» What this task involves: Using the data below, return the stretch from the line that contains "[Whatsapp] (86, 244)" through the line that contains "POWER SUPPLY (142, 2199)", both included, exactly as it stands and nothing beyond it.

» Data for this exercise:
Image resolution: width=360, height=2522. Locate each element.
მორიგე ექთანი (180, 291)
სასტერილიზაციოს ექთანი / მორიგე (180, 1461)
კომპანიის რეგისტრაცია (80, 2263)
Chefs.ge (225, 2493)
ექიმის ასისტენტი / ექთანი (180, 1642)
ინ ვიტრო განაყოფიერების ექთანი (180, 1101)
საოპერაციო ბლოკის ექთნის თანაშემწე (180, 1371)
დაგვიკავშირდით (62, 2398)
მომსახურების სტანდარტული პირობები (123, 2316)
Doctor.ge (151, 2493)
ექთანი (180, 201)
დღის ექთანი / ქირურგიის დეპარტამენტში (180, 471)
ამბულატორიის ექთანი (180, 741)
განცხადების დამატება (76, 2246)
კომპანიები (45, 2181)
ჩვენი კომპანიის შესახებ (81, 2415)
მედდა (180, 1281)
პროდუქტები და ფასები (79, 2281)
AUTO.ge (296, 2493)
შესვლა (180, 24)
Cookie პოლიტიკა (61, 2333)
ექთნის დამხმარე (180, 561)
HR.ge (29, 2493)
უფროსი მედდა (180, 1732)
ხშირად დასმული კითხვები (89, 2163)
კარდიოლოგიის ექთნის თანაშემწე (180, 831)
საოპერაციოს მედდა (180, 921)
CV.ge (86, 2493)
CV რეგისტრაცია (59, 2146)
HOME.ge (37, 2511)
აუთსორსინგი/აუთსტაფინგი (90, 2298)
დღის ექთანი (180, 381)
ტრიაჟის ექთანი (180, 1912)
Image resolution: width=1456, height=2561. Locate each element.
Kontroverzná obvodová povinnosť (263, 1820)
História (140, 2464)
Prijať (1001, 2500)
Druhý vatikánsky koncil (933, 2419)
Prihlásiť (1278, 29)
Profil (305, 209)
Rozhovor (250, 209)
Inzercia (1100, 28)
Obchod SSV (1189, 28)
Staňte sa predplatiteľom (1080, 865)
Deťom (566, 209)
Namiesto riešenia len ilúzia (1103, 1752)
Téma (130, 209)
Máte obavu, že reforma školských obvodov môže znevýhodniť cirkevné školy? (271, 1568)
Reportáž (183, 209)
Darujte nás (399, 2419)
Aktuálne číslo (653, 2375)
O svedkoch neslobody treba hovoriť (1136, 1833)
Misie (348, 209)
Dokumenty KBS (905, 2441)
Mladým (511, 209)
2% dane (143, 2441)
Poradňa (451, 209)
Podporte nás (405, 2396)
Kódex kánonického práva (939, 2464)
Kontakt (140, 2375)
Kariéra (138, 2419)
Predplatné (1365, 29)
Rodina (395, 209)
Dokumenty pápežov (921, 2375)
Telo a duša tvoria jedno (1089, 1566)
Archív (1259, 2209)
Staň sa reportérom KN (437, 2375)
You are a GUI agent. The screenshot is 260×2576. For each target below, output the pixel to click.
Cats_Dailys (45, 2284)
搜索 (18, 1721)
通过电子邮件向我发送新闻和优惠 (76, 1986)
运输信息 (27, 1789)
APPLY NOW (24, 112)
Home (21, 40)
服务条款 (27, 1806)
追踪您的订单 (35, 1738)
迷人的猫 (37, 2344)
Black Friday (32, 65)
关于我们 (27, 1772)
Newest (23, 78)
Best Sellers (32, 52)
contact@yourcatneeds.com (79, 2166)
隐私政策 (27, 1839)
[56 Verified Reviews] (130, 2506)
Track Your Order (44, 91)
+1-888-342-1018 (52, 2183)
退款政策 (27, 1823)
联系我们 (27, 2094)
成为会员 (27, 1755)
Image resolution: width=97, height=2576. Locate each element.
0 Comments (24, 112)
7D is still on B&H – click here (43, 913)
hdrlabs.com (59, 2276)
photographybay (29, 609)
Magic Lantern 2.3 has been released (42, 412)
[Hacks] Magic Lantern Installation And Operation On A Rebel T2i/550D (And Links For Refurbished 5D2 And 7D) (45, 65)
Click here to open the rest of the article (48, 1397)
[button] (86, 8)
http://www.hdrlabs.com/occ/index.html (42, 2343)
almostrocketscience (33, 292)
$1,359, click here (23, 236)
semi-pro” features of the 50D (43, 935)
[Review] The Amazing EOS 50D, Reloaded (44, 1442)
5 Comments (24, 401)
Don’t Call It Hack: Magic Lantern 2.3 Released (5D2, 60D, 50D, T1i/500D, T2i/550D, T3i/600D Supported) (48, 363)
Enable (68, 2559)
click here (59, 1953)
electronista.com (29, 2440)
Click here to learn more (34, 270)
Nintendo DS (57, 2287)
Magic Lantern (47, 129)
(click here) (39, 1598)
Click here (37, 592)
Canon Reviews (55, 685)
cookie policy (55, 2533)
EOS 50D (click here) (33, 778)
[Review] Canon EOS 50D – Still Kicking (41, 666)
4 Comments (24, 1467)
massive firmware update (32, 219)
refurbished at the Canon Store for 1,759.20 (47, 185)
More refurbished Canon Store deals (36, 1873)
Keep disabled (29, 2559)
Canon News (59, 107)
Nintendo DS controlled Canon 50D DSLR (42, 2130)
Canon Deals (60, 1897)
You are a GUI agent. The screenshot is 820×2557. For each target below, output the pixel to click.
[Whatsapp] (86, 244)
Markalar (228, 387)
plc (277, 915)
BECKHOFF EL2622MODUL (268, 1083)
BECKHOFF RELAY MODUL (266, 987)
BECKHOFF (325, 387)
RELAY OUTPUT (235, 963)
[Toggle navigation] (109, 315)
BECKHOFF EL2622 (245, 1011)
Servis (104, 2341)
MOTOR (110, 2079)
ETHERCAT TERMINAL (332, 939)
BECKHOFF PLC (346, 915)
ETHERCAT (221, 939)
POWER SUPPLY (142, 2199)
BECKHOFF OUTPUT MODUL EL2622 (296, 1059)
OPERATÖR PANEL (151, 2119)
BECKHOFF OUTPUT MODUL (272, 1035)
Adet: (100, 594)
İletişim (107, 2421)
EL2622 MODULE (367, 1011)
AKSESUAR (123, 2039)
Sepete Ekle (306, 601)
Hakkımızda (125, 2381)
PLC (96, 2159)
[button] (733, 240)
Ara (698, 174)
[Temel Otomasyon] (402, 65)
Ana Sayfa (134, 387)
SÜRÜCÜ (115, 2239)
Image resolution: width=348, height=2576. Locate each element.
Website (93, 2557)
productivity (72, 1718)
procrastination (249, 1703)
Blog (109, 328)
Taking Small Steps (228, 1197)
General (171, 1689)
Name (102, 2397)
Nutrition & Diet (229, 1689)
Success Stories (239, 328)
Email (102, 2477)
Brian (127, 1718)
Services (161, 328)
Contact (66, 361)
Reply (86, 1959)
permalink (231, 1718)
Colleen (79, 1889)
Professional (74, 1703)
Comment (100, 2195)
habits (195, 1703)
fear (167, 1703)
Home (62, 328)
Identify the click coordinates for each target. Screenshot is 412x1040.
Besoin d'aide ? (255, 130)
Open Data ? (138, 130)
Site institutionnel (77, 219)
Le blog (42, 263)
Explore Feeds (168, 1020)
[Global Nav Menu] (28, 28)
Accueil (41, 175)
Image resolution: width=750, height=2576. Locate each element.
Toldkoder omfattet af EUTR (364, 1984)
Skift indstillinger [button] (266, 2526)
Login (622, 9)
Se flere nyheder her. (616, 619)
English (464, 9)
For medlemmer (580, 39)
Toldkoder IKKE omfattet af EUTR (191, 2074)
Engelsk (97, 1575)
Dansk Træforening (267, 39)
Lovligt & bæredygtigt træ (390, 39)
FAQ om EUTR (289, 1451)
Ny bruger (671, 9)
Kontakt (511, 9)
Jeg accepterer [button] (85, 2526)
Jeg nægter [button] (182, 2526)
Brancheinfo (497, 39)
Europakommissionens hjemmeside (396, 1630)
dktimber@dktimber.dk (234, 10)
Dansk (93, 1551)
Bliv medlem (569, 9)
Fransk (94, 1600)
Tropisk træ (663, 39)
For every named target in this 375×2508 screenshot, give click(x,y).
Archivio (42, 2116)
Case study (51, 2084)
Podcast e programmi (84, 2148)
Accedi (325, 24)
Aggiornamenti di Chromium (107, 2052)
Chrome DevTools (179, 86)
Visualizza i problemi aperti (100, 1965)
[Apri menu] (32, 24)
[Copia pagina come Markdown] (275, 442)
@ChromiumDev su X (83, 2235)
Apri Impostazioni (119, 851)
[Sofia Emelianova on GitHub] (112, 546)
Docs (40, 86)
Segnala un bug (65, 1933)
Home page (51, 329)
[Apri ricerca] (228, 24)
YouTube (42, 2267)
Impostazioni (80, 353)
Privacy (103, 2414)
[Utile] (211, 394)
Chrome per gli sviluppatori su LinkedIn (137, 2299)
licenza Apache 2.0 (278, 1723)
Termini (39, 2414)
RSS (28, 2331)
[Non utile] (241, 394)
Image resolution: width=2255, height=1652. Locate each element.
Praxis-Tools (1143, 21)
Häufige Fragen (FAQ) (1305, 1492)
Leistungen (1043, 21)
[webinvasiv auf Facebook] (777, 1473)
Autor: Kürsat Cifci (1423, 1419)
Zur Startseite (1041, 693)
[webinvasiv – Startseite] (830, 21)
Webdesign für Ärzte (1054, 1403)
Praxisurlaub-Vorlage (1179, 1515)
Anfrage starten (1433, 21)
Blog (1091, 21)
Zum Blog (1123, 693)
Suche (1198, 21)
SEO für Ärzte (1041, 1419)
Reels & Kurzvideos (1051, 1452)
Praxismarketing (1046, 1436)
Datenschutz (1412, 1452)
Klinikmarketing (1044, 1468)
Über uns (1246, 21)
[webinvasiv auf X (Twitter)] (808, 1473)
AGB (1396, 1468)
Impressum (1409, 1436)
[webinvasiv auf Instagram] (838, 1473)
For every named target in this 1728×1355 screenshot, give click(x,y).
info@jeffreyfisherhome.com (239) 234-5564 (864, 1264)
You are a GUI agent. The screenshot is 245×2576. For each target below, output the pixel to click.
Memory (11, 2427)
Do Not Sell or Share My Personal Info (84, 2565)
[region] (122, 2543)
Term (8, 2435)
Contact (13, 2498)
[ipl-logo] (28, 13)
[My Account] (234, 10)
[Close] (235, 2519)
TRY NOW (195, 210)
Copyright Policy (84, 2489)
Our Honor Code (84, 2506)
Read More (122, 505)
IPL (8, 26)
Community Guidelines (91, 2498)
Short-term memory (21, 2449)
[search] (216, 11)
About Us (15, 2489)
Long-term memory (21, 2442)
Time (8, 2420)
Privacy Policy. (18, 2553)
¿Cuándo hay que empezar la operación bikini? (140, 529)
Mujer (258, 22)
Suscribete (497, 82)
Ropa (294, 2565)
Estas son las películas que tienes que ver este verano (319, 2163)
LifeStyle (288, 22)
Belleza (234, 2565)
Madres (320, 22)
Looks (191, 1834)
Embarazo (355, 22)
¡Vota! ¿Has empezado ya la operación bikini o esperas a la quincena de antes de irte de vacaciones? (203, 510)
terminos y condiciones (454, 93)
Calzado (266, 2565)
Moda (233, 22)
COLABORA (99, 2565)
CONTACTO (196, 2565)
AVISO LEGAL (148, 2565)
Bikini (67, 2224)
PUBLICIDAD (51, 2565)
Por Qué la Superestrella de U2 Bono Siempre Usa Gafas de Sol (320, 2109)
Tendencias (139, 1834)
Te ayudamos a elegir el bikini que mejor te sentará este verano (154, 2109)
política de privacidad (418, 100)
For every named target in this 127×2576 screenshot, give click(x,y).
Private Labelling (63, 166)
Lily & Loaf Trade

» Exercise response:
[Whatsapp] (86, 244)
Markalar (228, 387)
plc (277, 915)
BECKHOFF EL2622MODUL (268, 1083)
BECKHOFF RELAY MODUL (266, 987)
BECKHOFF (325, 387)
RELAY OUTPUT (235, 963)
[Toggle navigation] (109, 315)
BECKHOFF EL2622 (245, 1011)
Servis (104, 2341)
MOTOR (110, 2079)
ETHERCAT TERMINAL (332, 939)
BECKHOFF PLC (346, 915)
ETHERCAT (221, 939)
POWER SUPPLY (142, 2199)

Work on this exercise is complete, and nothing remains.